A new study done by the Centers for Disease Control and Prevention (CDC)
in the US, has found that despite getting all their shots, more than half the young adults who were born HIV positive in the 90s, are not protected against any childhood diseases, like polio, diptheria, measles and mumps.
For a vaccine to work, the body has to have a proper immune response. But in the 90s, use of antiretroviral therapies was not widespread, and children were vaccinated without the HIV infection being under control. As a result, nearly half of the teenagers, across the world, are not protected against diseases like, polio, TB, measles, mumps and whooping cough.
This study looked at young adults who were born between 1992 and 2000 in the US, and studied their rates of protection against measles, mumps, and rubella (MMR). Compared with healthy teens, 95% of whom were protected against measles, only 57% of the HIV-infected teens were successfully immunized against measles, the study found. Similar numbers applied for mumps and rubella.
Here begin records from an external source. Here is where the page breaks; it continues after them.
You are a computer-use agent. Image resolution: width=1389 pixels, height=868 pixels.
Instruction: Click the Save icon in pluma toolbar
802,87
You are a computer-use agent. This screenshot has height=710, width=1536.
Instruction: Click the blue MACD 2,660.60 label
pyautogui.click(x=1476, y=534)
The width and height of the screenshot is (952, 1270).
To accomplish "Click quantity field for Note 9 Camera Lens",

But the experts note, that the results don’t just apply to MMR, they will be true for all childhood vaccines.
But the results broke down even more clearly once the researchers looked at the years in which kids got immunized. HIV-positive teens who had gotten either two of their MMR shots after beginning antiretroviral treatment were more likely to be protected against the diseases.
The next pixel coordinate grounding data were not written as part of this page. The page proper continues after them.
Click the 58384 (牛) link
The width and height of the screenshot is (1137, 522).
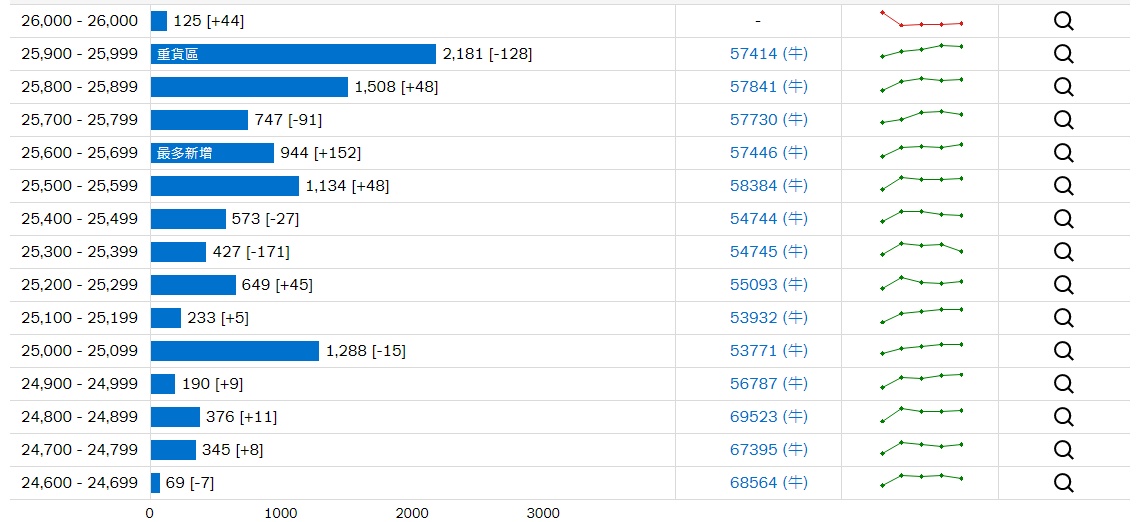click(769, 186)
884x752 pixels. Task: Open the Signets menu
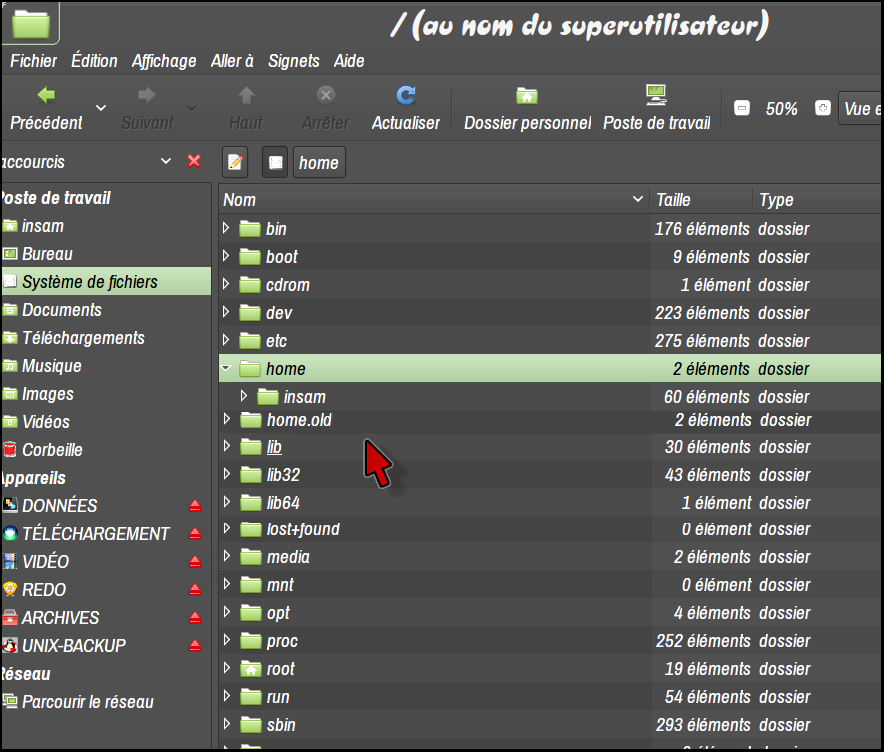point(294,61)
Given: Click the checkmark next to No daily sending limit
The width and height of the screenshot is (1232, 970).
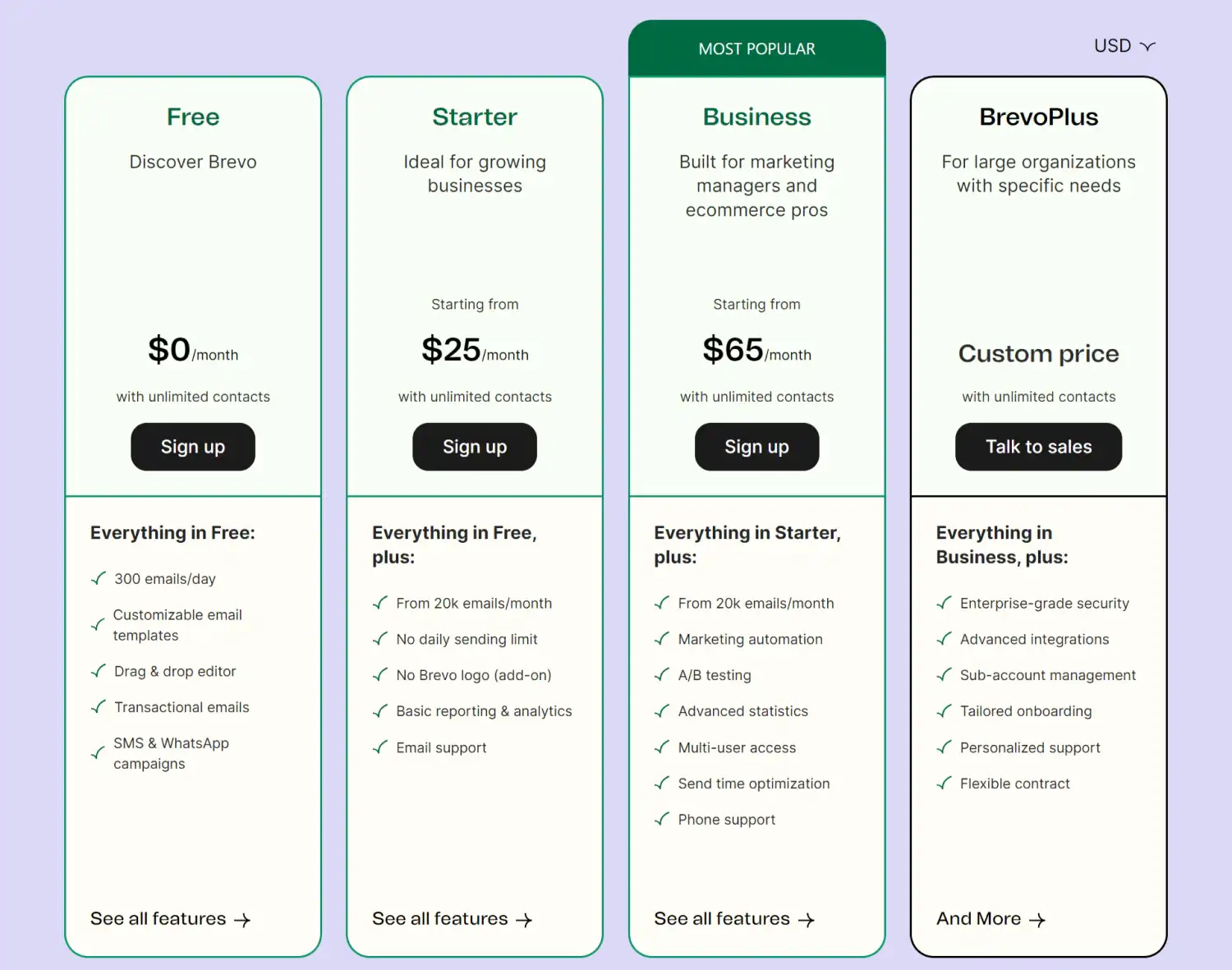Looking at the screenshot, I should [380, 639].
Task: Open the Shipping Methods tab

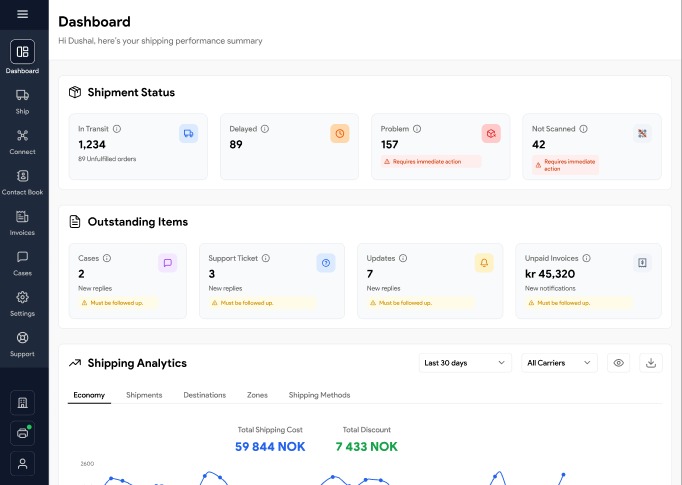Action: (319, 395)
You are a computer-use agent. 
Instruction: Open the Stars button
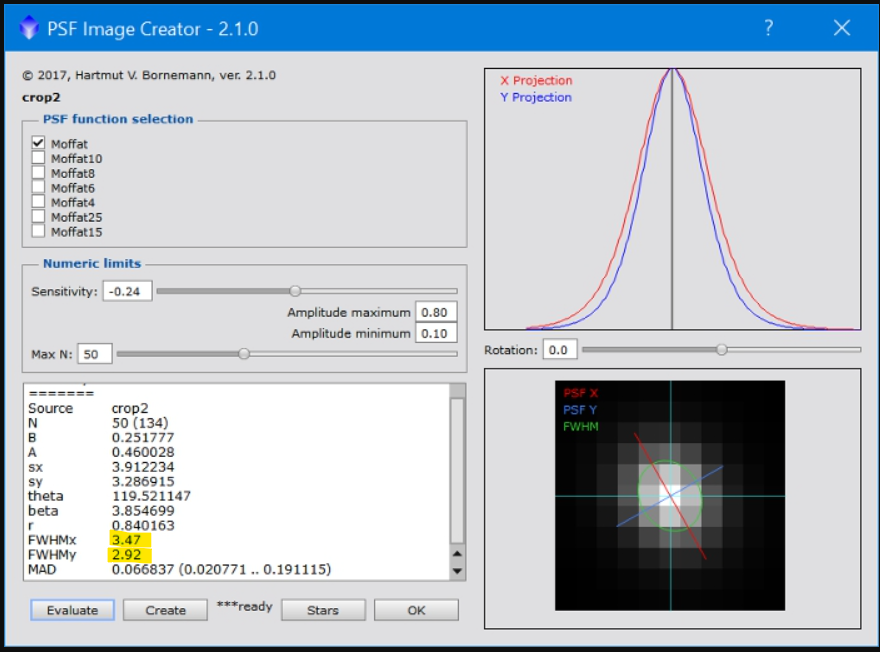(x=322, y=610)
Measles is a highly contagious disease, and can cause, rashes, diarrhea, pneumonia, and even death. Even today, the disease breaks out in big clusters in our country. Could ineffective childhood vaccination be the possible reason why India accounts for 47% of measles deaths worlwide?
Nearly half the school going children in rural India get infected with rubella, a disease similar to measles, before the age of 15 years. (Source: Avert Foundation)
More than 21,000 children are born with HIV every year in India. (Source: NACO)
In new-borns, HIV progresses at a much faster rate than adults. More than a-third of these children die within the first year. The survival rate of these positive children becomes more difficult if the essential childhood vaccination hasn’t kicked in, and treatable diseases like MMR compromise the immune system further. Annually, India records around 65,000 deaths from measles alone.
The problem is much worse in Africa, which is home to 90% of the world’s HIV positive children, and less than one-quarter of them are on antiretroviral treatment.